▶ _DATA SHOWN_:

== Segment start ==

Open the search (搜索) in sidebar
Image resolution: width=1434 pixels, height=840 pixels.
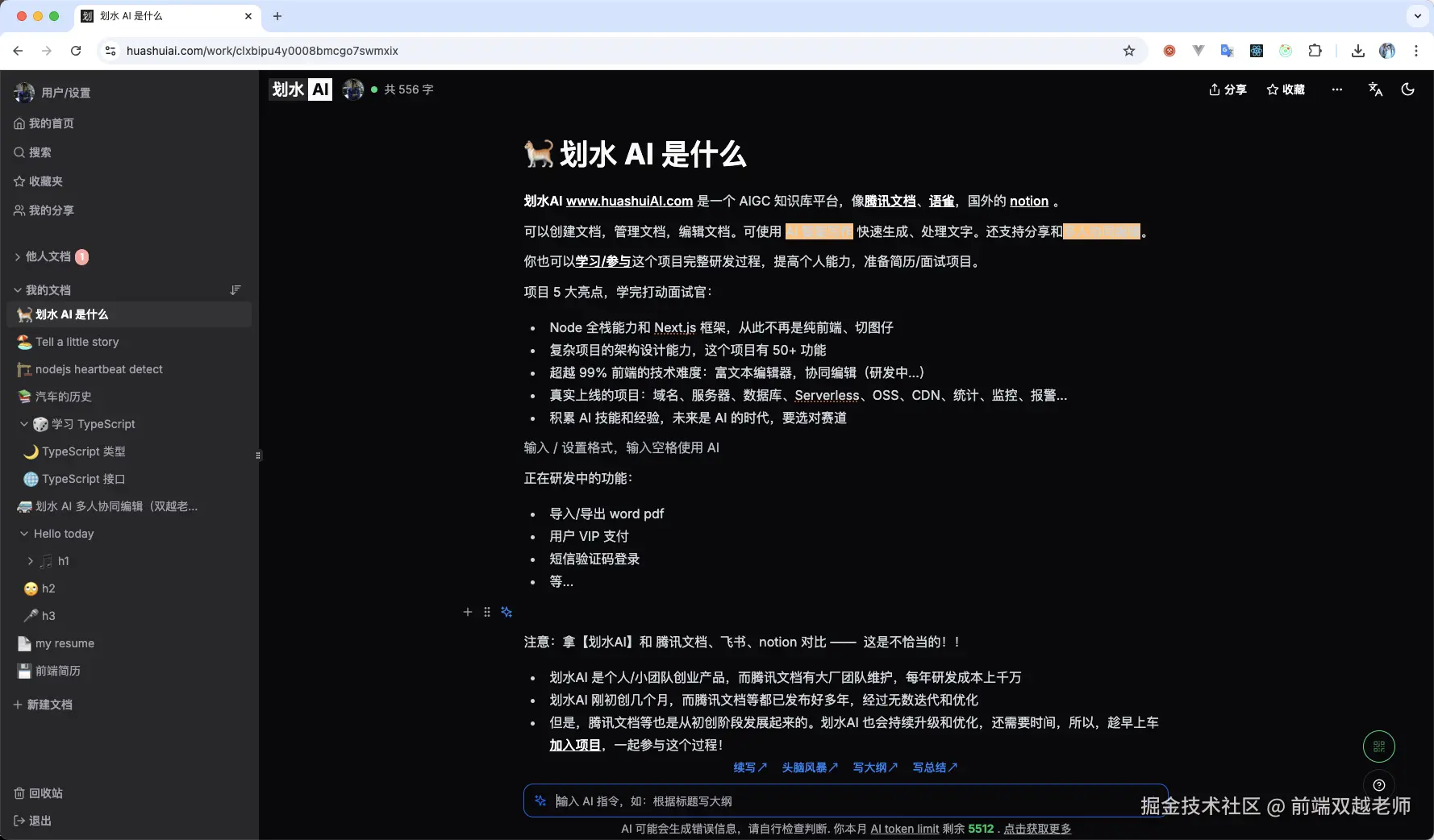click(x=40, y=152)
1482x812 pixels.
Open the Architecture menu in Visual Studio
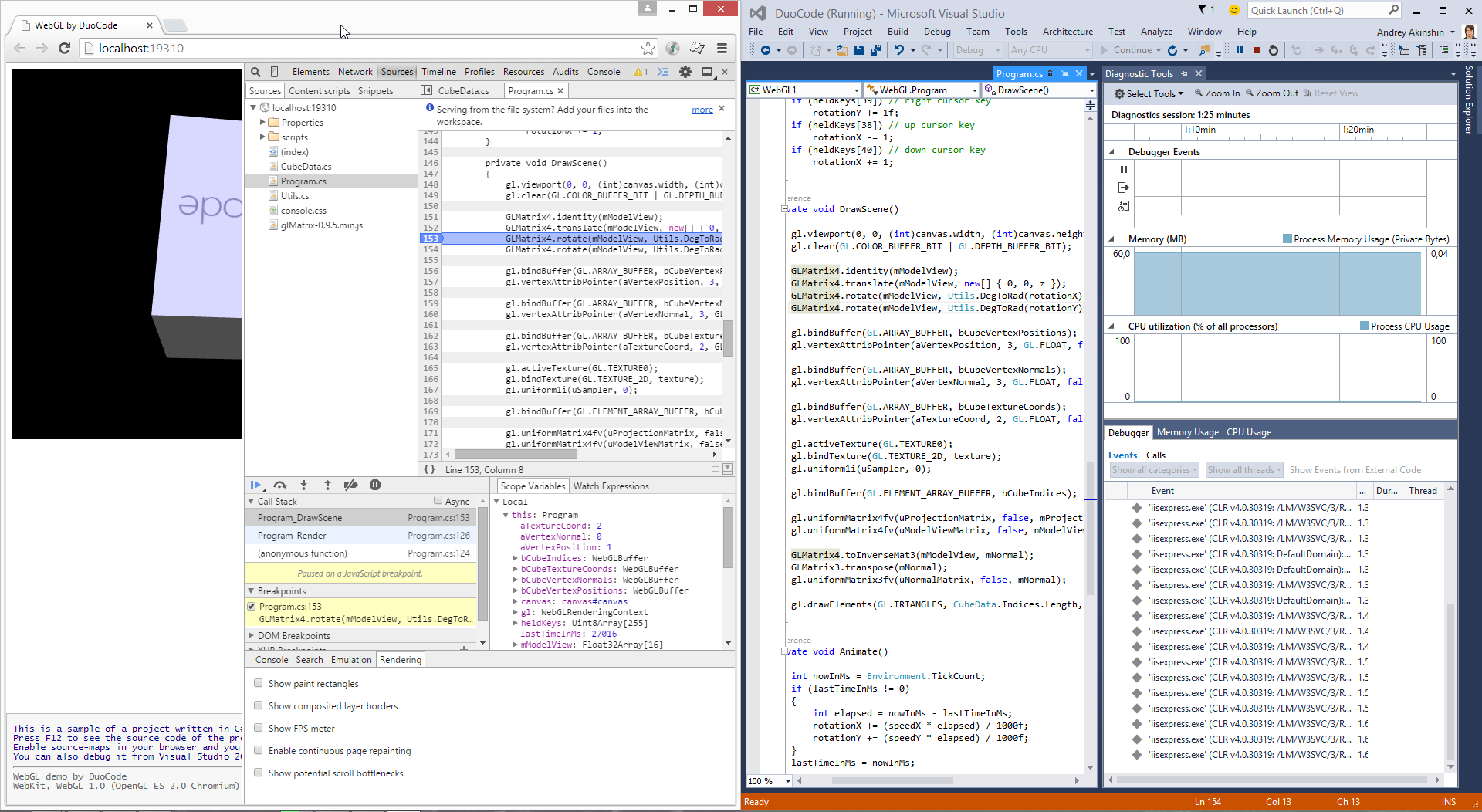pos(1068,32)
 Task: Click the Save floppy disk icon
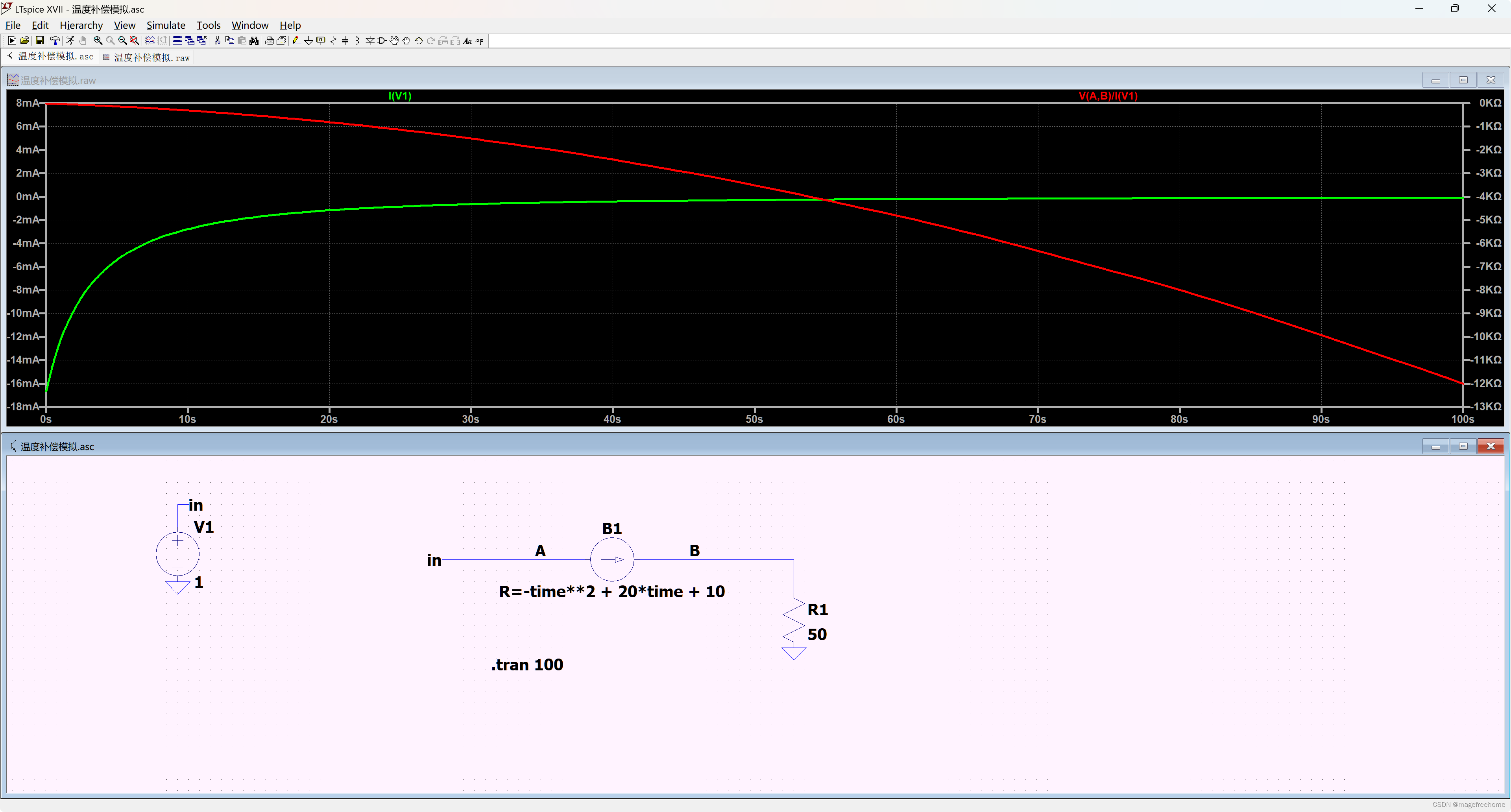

== Segment end ==

▶ _PROBLEM TO WORK ON_: A verbatim copy of the data, free of pictures, is the expected answer.

▶ _RESPONSE TO THE TASK_:
Open the search (搜索) in sidebar
Image resolution: width=1434 pixels, height=840 pixels.
click(x=40, y=152)
1482x812 pixels.
Open the Architecture menu in Visual Studio
pos(1068,32)
 Task: Click the Save floppy disk icon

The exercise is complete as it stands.